Some of you may know I’ve been a rideshare driver since 2017. I’ve given my share of rides since then (over 5500 if you’re counting), which all came to a halt in March of 2020 with the pandemic lockdown. Before then, I had been working on Dashcam Festival, ostensibly a media-arts showcase which was to have featured drivers like myself who also made art. At the time, I had envisioned a series of live performance held around the city in bars, cafes, and other neighborhood venues. All that came to a halt with COVID.
It’s now July of 2021, and society is quickly coming out of its 14 month isolation period. My neighborhood bar has begun booking live music acts with abandon. Large concert venues like Ravinia just kicked off their summer concert series. As a lapsed Uber driver, the temptation to service riders who need a ride up to the north suburbs for an evening under the stars serenaded by big name acts might be too great to pass up. Post-concert surges were my bread-and-butter pre-pandemic. I’ll probably resist the urge - my car interior has been made dirty to the point where I’ll need professional detailing before accepting any paying customers. And anyway, I need that extra time to figure out what, if anything to do with Dashcam Festival.

_Aim of the exercise_: Quote the rideshare driving post word for word, from "Some of you" up to and including "halt with COVID.".

_Input data_:
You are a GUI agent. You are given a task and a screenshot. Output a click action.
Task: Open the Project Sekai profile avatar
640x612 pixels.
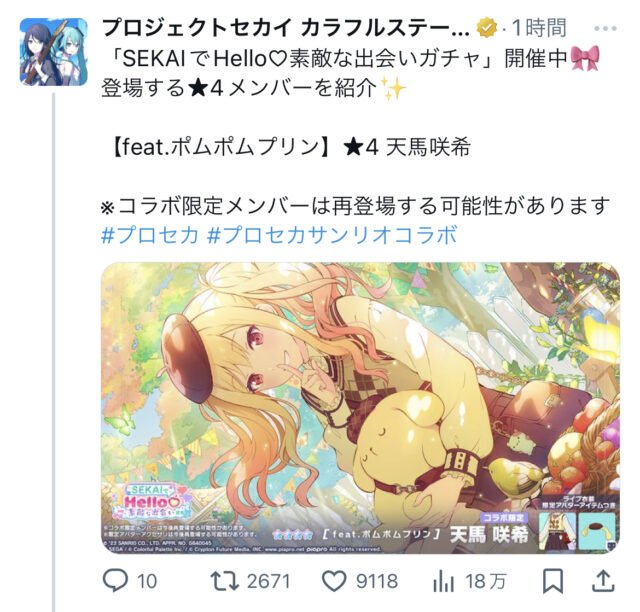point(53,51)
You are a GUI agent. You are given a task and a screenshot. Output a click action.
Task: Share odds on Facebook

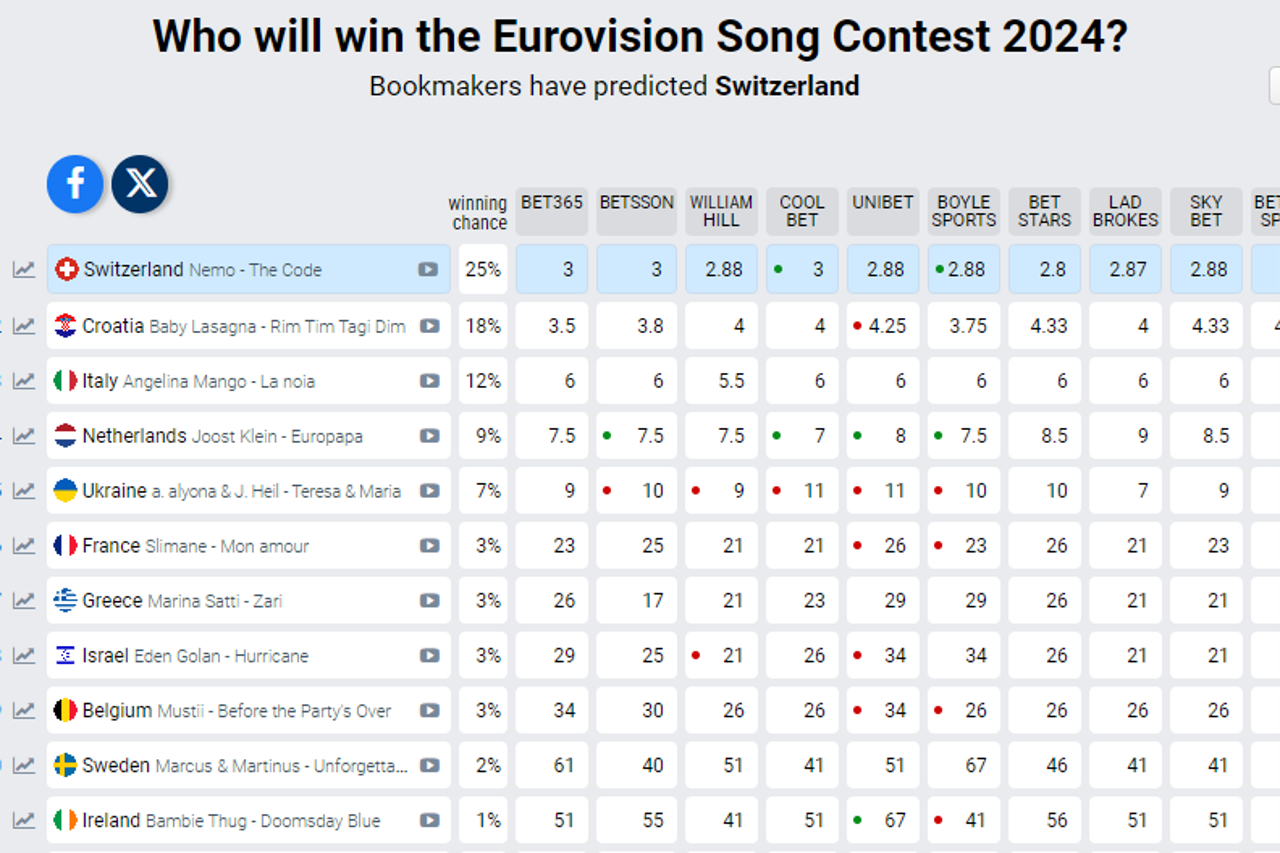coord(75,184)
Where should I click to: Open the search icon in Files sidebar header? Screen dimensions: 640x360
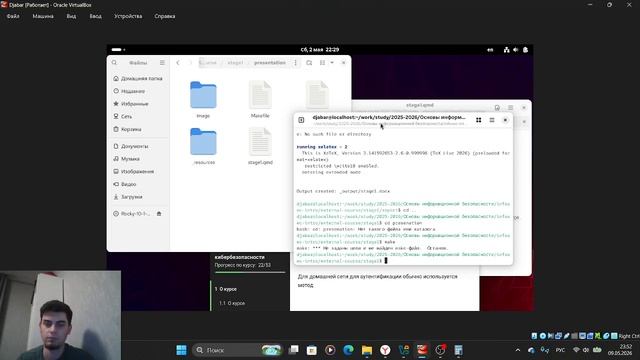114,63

---

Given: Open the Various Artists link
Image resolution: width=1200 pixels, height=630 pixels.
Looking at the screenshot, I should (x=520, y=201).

* * *

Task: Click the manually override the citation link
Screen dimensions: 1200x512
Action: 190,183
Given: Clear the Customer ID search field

_Solution for this problem_:
Some of you may know I’ve been a rideshare driver since 2017. I’ve given my share of rides since then (over 5500 if you’re counting), which all came to a halt in March of 2020 with the pandemic lockdown. Before then, I had been working on Dashcam Festival, ostensibly a media-arts showcase which was to have featured drivers like myself who also made art. At the time, I had envisioned a series of live performance held around the city in bars, cafes, and other neighborhood venues. All that came to a halt with COVID.